Composite Relations I'm new to functions and relations, and I've only just figured out that there are 16 relations on a set with 2 elements. I can't figure out what is meant by R ; R ⊆ R other than the fact it is a composite relation! Any help / guidance would be appreciated!
 A: According to Wikipedia article Composition of relations some people use $R;R$ for left composition of relations. In this example, there is no difference between left and right composition, since $R$ is being composed with itself. 
So, the question asks whether for every $R$ on a two-element set, the relation $R;R$ is a subset of $R$. In plain words, it's asking whether every relation is transitive. 
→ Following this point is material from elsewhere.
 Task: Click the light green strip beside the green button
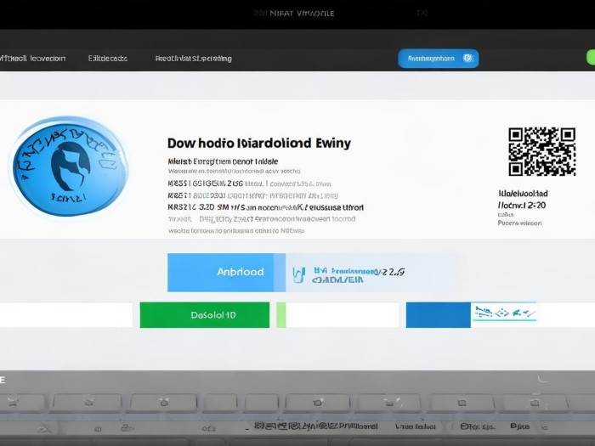pos(281,314)
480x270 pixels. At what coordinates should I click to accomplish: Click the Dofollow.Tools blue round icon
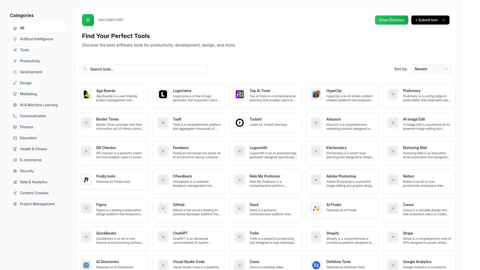point(316,265)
A: A relation $R$ from set $A$ to set $B$ is (by definition) a subset of the Cartesian product $A\times B$.  Thus a relation is a set.  For instance here is a relation, $R_1$ on $\{0,1\}$ (i.e. a relation from $\{0,1\}$ to $\{0,1\}$):  $R_1=\{(0,1), (1,0)\}$.  
Since relations from $A$ to $B$ are subsets of $A\times B$, it makes sense to ask if one relation from $A$ to $B$ is a subset of another.  Extending the above example: Here is another relation on $\{0,1\}$: $R_2=\{(0,0), (0,1), (1,0)\}$. Then $R_1\subseteq R_2$.
I hope these ideas help!
A: For relations $R\subseteq A\times B$ and $S\subseteq B\times C$ one define
$R;S=\{(a,c)\in A\times C|\exists b\in B: (a,b)\in R\wedge (b,c)\in S\}$.
If $A=B=C=\{0,1\}$ and $R=S$, then $R\subseteq \{(0,0),(0,1),(1,0),(1,1)\}$. Suppose 
$R=\{(0,1),(1,0)\}$, then $R;R=\{(0,0),(1,1)\}\nsubseteq\{(0,1),(1,0)\}=R$. Counter example thus.